VOS TÂCHES
1/ Modifiez le passage de l'extrait sur l'indemnité de chômage compris entre « 4.        a. Au niveau » et « payées par semaine. », inclusivement, en remplaçant « grossesse » par « maternité ».
2/ Relevez tous les articles de loi cités dans l'extrait sur l'indemnité de chômage, en indiquant pour chacun son numéro et la loi concernée.

EXTRAIT RETENU
########################################

4.        a. Au niveau fédéral, le droit à l'indemnité de chômage en cas d'incapacité de travail passagère est réglé à l'art. 28 LACI (ATF 126 V 127 consid. 3b). A teneur de l’alinéa 1er de cette disposition, les assurés qui, passagèrement, ne sont aptes ni à travailler, ni à être placés ou ne le sont que partiellement en raison d’une maladie (art. 3 LPGA), d’un accident (art. 4 LPGA) ou d’une grossesse et qui, de ce fait, ne peuvent satisfaire aux prescriptions de contrôle, ont droit à la pleine indemnité journalière fédérale s’ils remplissent les autres conditions dont dépend le droit à l’indemnité. Leur droit persiste au plus jusqu’au 30ème jour suivant le début de l’incapacité totale ou partielle de travail et se limite à 44 indemnités journalières durant le délai-cadre. L'art. 21 LACI prévoit que cinq indemnités journalières sont payées par semaine.

########################################

DONNÉES
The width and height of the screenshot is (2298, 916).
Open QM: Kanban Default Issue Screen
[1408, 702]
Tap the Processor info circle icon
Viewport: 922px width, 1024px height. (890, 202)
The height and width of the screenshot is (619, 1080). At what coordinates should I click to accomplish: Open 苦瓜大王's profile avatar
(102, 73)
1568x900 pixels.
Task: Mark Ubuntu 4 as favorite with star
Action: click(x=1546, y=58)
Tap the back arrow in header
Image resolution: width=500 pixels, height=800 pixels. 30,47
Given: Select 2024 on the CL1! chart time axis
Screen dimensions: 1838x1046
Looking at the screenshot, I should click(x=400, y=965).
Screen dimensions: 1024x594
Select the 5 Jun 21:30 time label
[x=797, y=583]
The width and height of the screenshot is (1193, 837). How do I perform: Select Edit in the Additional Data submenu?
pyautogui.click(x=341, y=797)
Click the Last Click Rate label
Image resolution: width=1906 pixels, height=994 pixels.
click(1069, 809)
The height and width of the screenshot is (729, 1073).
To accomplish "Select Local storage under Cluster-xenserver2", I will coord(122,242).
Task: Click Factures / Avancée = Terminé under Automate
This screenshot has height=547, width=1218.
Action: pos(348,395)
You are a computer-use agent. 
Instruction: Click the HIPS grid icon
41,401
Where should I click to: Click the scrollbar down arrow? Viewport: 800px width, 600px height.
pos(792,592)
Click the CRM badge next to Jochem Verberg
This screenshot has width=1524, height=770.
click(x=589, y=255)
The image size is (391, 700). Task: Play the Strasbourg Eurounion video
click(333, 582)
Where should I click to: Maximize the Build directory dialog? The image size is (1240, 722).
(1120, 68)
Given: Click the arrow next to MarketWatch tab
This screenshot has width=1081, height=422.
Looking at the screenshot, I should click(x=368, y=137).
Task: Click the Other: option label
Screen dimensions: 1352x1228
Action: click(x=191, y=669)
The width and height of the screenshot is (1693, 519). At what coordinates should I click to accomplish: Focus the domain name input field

########################################

SOLUTIONS CI-DESSOUS
1/
4.        a. Au niveau fédéral, le droit à l'indemnité de chômage en cas d'incapacité de travail passagère est réglé à l'art. 28 LACI (ATF 126 V 127 consid. 3b). A teneur de l’alinéa 1er de cette disposition, les assurés qui, passagèrement, ne sont aptes ni à travailler, ni à être placés ou ne le sont que partiellement en raison d’une maladie (art. 3 LPGA), d’un accident (art. 4 LPGA) ou d’une maternité et qui, de ce fait, ne peuvent satisfaire aux prescriptions de contrôle, ont droit à la pleine indemnité journalière fédérale s’ils remplissent les autres conditions dont dépend le droit à l’indemnité. Leur droit persiste au plus jusqu’au 30ème jour suivant le début de l’incapacité totale ou partielle de travail et se limite à 44 indemnités journalières durant le délai-cadre. L'art. 21 LACI prévoit que cinq indemnités journalières sont payées par semaine.

2/
- art. 28 LACI
- art. 3 LPGA
- art. 4 LPGA
- art. 21 LACI